Emlichheim: kaum ein Ort in Deutschland, der weiter von einer Großstadt entfernt wäre; kaum ein Ort in Deutschland, an dem Einheimische und Flüchtlinge deutlicher spüren könnten, dass es nur eine gemeinsame Geschichte gibt. In einer durch Torfbau und Gasförderung geprägten niedersächsischen Landschaft gelegen — die der Legende nach entstanden war, weil Napoleon seinen Daumen aufs Lineal gehalten hatte, als er die Grenze in seine Feldkarte einzeichnete —, kennzeichnen vier Kirchen unterschiedlicher Konfessionen das Dorf, über das sich Europas wohl größte Kartoffelstärkefabrik erhebt. — David, Spross schlesischer Flüchtlinge, in Emlichheim geboren und aufgewachsen, Kinderarzt in Potsdam, fährt zu Besuch in die Heimat, wo er auf seine Familie und auf seine Jugendliebe Grete trifft, die gerade ein Kind bekommt — aber noch weiß niemand außer ihr, wer der Vater ist. David seinerseits grübelt über den Tod eines kleinen Mädchens auf seiner Station, für den er sich verantwortlich fühlt. — In Rückblenden entwickeln sich parallel dazu die anderen biografischen Zusammenhänge, die wie ein generationenübergreifendes Mosaik zum Thema Flucht erscheinen: die Geschichten um Davids Großmutter, die 1945 aus Breslau floh, die um seine alleinerziehende Mutter, einen schlesischen Flüchtlingspfarrer, einen homosexuellen Landarzt, ein pensioniertes Pastorenehepaar der 68er-Generation und einen lokalen Schweinebauern.

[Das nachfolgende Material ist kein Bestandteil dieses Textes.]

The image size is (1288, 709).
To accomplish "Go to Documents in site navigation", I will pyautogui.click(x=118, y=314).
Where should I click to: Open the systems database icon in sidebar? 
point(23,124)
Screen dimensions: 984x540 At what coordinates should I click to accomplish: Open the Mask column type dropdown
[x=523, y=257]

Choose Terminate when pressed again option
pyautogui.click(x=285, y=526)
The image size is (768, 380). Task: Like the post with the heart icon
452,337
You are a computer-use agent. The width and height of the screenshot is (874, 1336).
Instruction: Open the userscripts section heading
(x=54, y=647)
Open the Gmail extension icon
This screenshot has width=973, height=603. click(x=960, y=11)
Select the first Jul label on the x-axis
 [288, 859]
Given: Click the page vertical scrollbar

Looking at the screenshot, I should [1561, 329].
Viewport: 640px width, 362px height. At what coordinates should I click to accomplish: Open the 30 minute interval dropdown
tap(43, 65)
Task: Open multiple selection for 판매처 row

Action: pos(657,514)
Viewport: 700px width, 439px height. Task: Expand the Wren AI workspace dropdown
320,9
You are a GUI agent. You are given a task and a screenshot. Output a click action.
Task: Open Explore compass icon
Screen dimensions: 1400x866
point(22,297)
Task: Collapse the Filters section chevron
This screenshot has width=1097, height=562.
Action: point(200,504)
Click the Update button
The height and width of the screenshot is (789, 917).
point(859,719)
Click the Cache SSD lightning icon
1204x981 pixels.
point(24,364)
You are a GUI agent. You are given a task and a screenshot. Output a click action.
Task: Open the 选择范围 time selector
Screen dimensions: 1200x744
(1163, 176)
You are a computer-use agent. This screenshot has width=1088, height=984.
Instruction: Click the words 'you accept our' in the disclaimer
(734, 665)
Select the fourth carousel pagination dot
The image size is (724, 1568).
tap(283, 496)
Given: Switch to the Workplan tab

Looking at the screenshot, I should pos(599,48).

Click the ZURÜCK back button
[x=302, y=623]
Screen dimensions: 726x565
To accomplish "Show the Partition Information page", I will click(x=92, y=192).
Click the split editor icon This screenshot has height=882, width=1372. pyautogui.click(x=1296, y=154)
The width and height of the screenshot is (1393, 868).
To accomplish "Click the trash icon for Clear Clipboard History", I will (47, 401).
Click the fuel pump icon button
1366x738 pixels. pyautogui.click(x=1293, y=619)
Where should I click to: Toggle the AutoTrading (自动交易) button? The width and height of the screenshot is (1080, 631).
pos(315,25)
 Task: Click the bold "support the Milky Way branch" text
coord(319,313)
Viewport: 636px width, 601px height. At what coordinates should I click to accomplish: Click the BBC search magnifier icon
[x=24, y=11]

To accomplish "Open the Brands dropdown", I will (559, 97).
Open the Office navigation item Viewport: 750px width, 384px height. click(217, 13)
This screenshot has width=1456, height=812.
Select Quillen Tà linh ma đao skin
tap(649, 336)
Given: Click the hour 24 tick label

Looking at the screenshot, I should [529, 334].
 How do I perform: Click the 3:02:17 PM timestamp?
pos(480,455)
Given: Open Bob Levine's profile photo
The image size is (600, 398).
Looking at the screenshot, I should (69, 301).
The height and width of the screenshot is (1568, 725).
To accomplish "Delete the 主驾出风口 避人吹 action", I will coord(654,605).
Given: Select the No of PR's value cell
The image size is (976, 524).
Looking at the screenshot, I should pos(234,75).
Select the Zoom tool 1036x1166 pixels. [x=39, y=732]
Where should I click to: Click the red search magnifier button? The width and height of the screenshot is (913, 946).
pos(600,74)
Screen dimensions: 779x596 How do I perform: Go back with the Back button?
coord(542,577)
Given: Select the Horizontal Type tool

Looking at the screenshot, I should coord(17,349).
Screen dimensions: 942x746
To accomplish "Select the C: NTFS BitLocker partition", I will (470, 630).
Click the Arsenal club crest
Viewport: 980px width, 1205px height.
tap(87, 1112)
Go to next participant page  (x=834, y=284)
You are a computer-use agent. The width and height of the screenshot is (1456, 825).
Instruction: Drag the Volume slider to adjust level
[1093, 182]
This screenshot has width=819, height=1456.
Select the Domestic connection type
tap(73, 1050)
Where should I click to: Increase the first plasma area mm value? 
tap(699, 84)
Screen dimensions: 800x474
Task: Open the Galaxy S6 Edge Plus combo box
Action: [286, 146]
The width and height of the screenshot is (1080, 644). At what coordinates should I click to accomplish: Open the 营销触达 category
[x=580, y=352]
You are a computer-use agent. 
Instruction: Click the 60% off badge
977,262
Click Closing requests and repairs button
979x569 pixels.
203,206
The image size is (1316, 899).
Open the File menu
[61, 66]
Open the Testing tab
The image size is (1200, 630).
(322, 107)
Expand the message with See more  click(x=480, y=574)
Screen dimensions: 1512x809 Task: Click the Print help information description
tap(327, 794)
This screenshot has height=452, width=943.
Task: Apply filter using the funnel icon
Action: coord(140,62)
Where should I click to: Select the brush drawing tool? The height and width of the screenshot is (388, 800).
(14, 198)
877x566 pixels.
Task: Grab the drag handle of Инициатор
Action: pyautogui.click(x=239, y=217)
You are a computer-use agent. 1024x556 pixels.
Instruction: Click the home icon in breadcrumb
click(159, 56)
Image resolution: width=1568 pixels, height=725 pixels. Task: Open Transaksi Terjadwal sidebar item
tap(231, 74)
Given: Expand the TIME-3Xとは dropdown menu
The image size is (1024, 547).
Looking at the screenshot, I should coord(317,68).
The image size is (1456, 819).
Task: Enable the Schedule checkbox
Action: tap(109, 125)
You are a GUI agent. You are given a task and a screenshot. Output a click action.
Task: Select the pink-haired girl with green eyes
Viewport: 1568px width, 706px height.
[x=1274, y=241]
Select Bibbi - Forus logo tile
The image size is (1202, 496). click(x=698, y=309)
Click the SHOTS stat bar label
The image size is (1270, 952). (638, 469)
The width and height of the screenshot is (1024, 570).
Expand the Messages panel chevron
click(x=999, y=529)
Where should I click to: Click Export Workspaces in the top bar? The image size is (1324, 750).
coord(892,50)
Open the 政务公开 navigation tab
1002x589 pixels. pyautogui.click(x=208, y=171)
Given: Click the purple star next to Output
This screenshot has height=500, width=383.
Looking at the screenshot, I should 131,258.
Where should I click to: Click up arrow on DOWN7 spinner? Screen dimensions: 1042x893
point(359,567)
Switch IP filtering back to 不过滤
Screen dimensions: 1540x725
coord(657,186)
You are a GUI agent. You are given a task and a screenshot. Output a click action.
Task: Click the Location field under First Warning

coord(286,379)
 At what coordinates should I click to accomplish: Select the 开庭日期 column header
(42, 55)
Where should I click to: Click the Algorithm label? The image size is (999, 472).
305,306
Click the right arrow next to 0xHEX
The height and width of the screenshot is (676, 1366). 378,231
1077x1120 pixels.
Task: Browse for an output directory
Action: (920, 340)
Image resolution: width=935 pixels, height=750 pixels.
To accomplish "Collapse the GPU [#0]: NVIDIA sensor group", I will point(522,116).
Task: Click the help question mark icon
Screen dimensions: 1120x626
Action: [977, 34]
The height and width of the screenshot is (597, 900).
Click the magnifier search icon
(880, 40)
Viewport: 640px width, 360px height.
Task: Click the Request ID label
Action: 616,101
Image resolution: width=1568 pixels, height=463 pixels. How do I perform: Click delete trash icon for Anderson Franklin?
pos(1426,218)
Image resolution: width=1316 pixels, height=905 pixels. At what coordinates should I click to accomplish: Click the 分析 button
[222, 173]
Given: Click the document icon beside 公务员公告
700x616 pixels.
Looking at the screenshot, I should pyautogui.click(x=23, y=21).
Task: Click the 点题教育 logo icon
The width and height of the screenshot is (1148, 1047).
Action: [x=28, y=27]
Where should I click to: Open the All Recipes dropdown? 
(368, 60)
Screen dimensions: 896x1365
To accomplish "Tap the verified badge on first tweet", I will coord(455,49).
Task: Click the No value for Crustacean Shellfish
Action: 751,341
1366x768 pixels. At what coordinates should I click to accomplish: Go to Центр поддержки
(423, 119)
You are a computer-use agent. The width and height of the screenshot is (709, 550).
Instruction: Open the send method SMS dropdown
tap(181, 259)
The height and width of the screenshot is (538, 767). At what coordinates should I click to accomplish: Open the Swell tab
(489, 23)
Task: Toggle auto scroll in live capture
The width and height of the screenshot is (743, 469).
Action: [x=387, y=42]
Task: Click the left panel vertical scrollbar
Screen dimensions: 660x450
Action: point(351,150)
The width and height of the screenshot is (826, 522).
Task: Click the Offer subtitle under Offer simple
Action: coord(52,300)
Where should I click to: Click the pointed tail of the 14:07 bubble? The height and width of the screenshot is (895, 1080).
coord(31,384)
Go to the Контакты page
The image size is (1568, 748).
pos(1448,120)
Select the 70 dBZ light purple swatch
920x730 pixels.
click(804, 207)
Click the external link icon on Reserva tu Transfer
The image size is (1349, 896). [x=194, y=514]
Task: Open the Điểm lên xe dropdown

Tobias Schwartz (geb. 1976) lebt in Berlin. Sein Debütroman »Film B« erschien 2007, eine Bühnenfassung hatte 2008 an der Volksbühne am Rosa-Luxemburg-Platz Premiere. Seine Theaterstücke waren unter anderem am Maxim-Gorki-Theater, am Hans-Otto-Theater, Potsdam, sowie an verschiedenen Berliner Off-Theatern zu sehen. 2014 erschien ein Auszug aus dem Romanmanuskript »Stadtunter« in der Zeitschrift »Sprache im technischen Zeitalter«. 2013 war Schwartz Stipendiat des Literarischen Colloquiums Berlin, 2015 erhielt er das Albrecht-Lempp-Stipendium Krakau. Zuletzt erschien sein Virginia-Woolf-Buch »Bloomsbury & Freshwater« (2017).
»›Nordwestwärts‹ ist ein Roman, wie man ihn lange nicht mehr gelesen hat: unaufdringlich gebildet, auf undogmatische Weise nachdenklich und bei allem Problembewusstsein voller Anmut und Heiterkeit.« (Tilman Krause, Die literarische Welt)
Das Gehöft am Horizont war belebt, es herrschte farbenfroher Betrieb. Sie sahen es schon von weitem. Bestellte Äcker, Kuhweiden — sanfter Nebel, der aufstieg —, fettes, grünes Gras, weißbraune Gänse — es mussten Pommerngänse sein —, ein großes Pferd, das vor einen hochbeladenen Wagen gespannt wurde. Aber auch hier würden sie nicht unterkommen. Die Mutter — blaue Augen, die blonden Haare zu einem strengen Dutt zusammengebunden — spähte in die Ferne und warf auch einen sorgenvollen Blick zurück in die Richtung, aus der sie gekommen waren. Sie dachte an das Flugzeug, das plötzlich hinter ihren Rücken über einem Tannenwäldchen aufgetaucht und wieder verschwunden war, um zu wenden, um zurückzukommen, sie ins Visier zu nehmen und mit dem Maschinengewehr auf sie zu feuern. Sie hatten sich ins Nadeldickicht geworfen und gesehen, wie es vom Boden des Weges gespritzt hatte, wenn die Salven eingeschlagen waren. Jetzt herrschte Ruhe. Den Fluss hatten sie hinter sich gelassen und den Handwagen im Gebüsch am Ufer unter ein paar Zweigen versteckt. Sicherheitshalber, man wusste schließlich nie. Das Land westlich der Oder bot zwar vorübergehend Schutz und ein wenig Zeit zum Atemholen, es war aber von den Flüchtlingsscharen so übervölkert, dass an eine Unterkunft kaum zu denken war.